Format the records below as a JSON list of strings, with one string for each line and no blank lines. Leave the pictures out of the answer.
/---
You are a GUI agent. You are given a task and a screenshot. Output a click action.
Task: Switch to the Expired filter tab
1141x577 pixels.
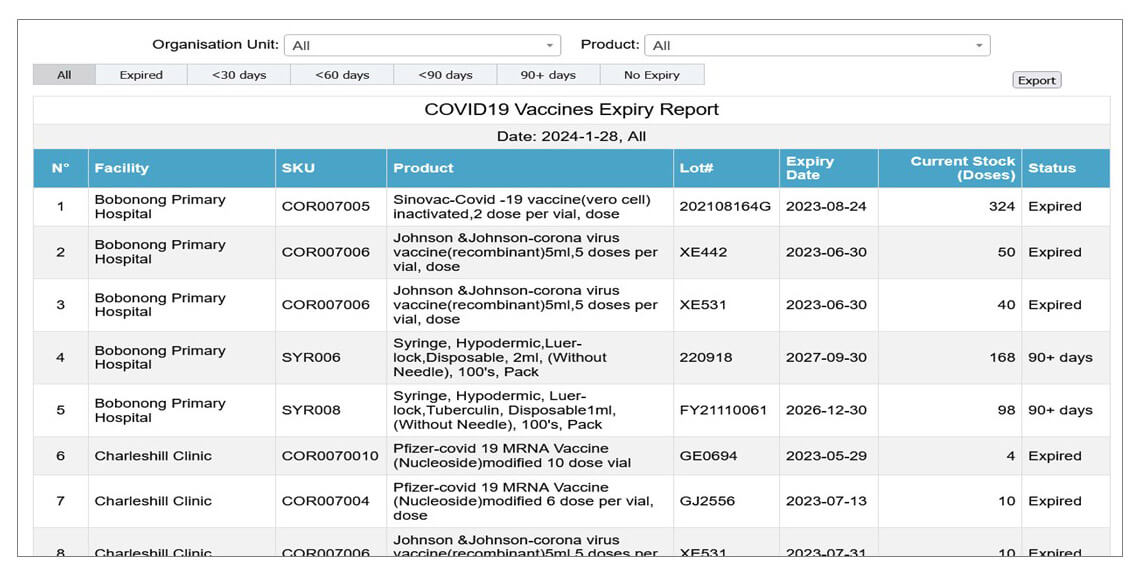141,75
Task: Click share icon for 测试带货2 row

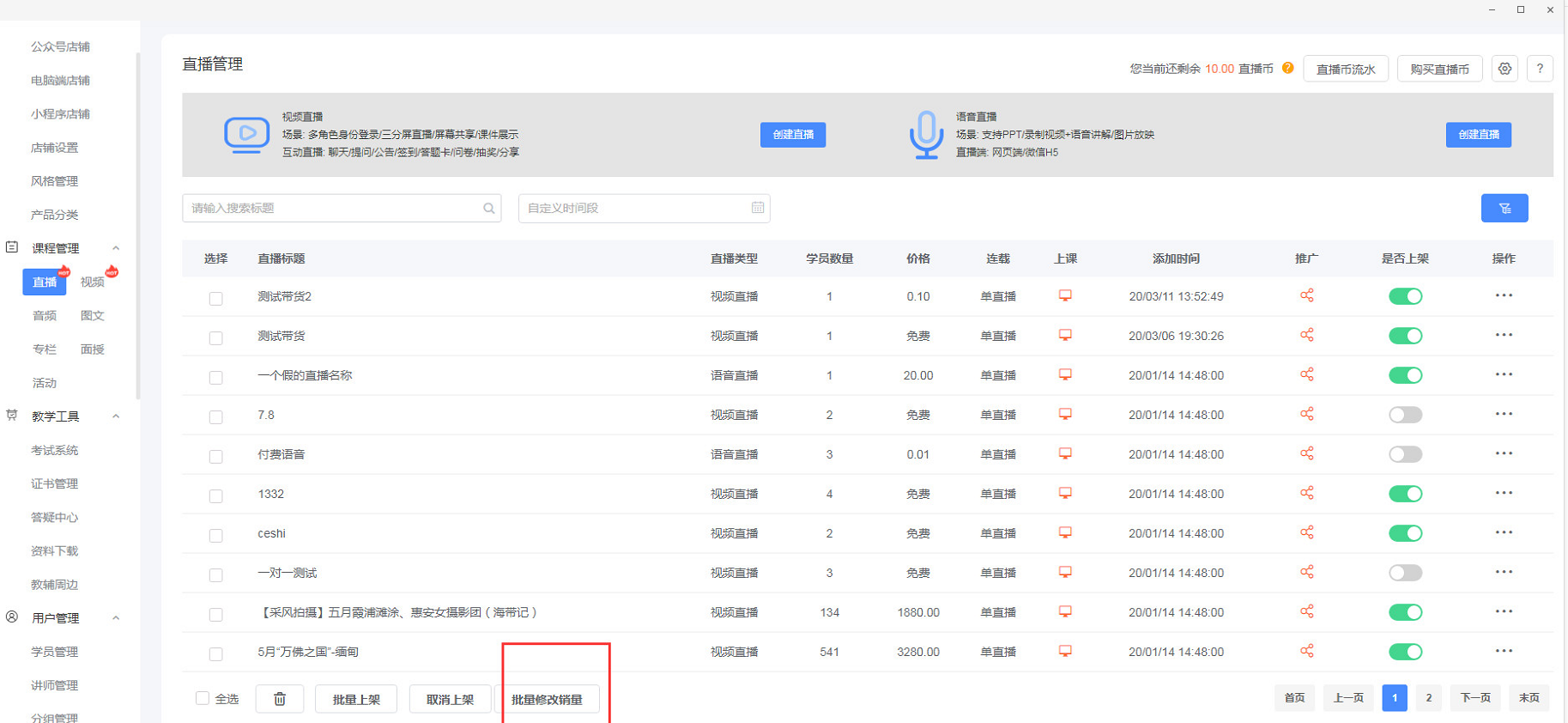Action: [1306, 296]
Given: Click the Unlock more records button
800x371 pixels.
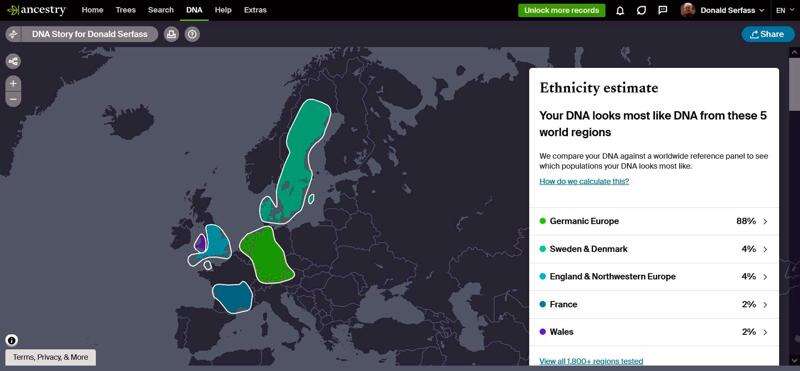Looking at the screenshot, I should 562,10.
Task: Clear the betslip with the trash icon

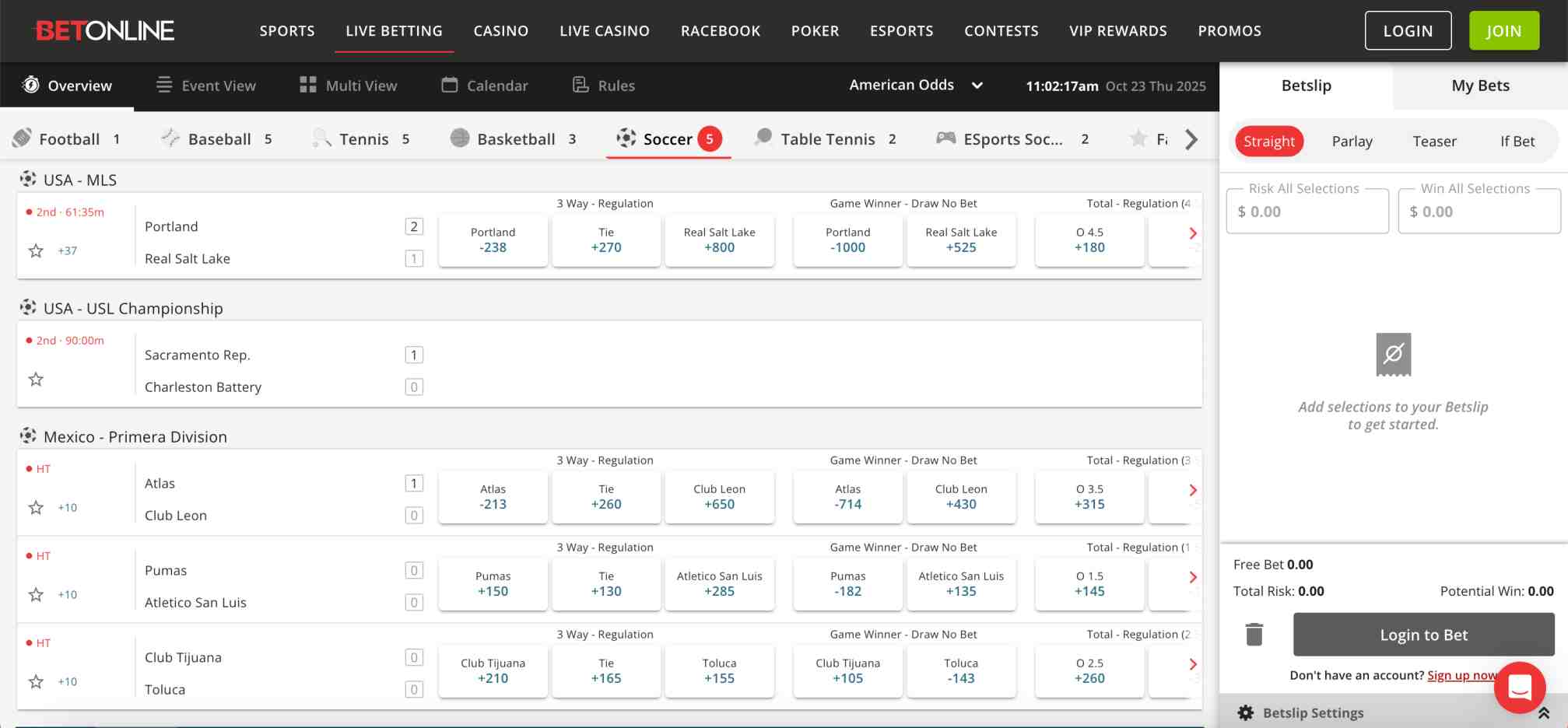Action: (1255, 634)
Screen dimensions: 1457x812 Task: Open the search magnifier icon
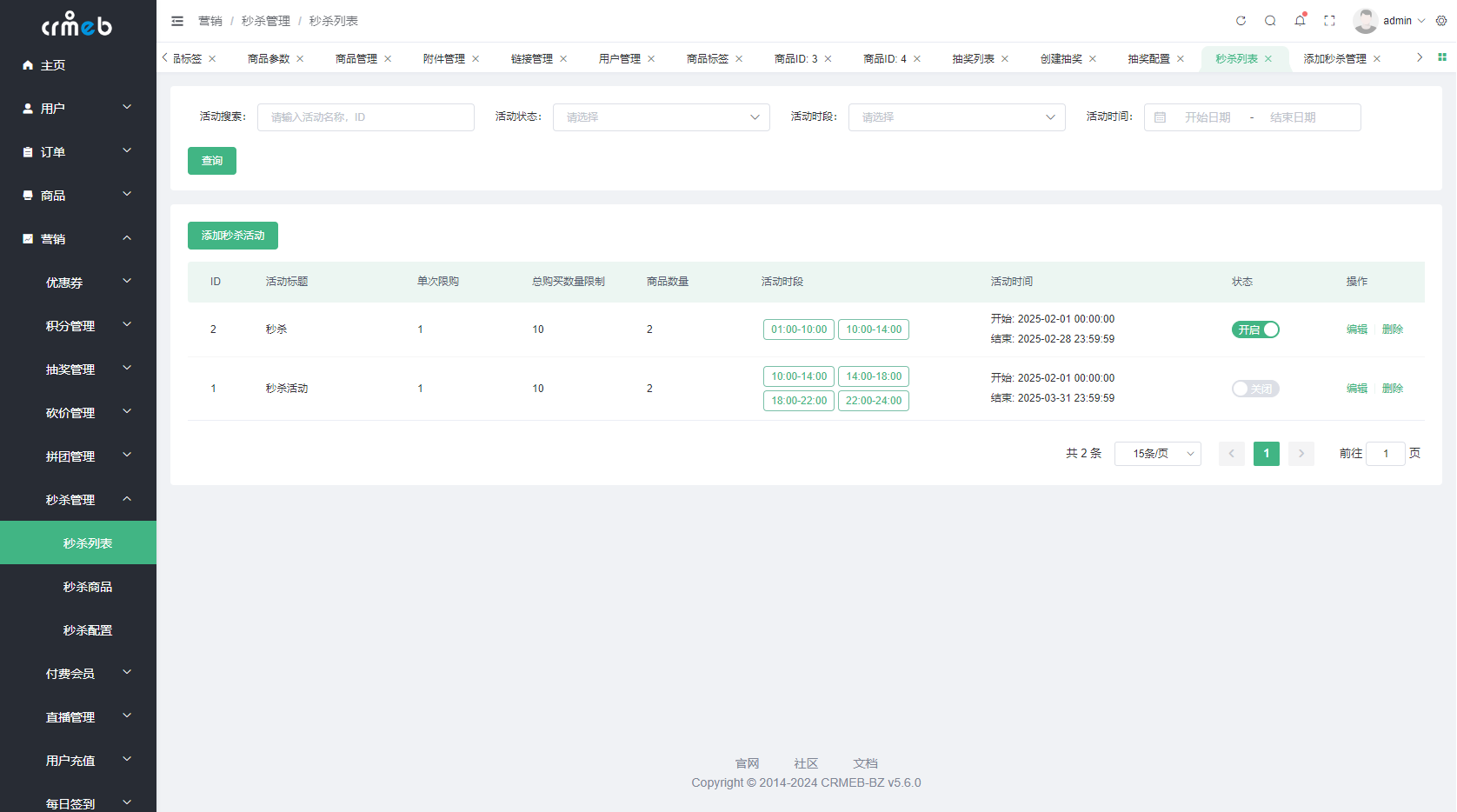click(x=1270, y=21)
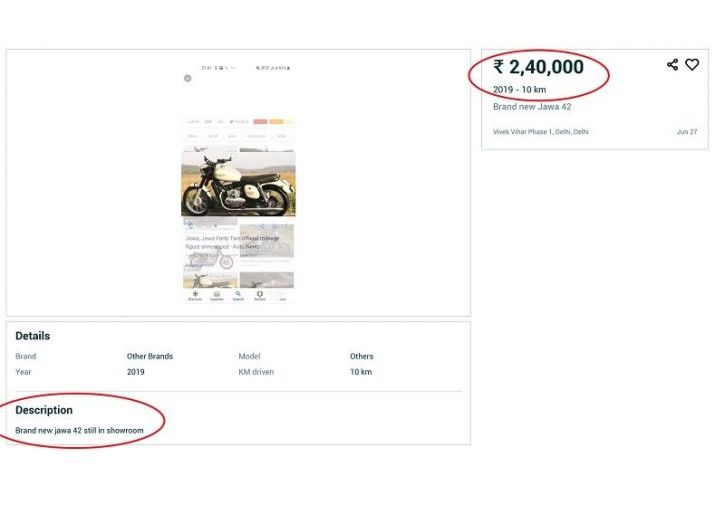The width and height of the screenshot is (725, 505).
Task: Click the round close icon above phone image
Action: [x=188, y=78]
\---
* [Task answer]
[
  "You are a GUI agent. You are given a task and a screenshot. Output a click action.",
  "Task: Switch to the Expired filter tab",
  "1141x577 pixels.",
  "141,75",
  "Task: Click share icon for 测试带货2 row",
  "Action: [1306, 296]",
  "Given: Click the Unlock more records button",
  "800x371 pixels.",
  "Looking at the screenshot, I should 562,10.",
  "Task: Clear the betslip with the trash icon",
  "Action: (1255, 634)",
  "Screen dimensions: 1457x812 Task: Open the search magnifier icon",
  "click(x=1270, y=21)",
  "The width and height of the screenshot is (725, 505).",
  "Task: Click the round close icon above phone image",
  "Action: [x=188, y=78]"
]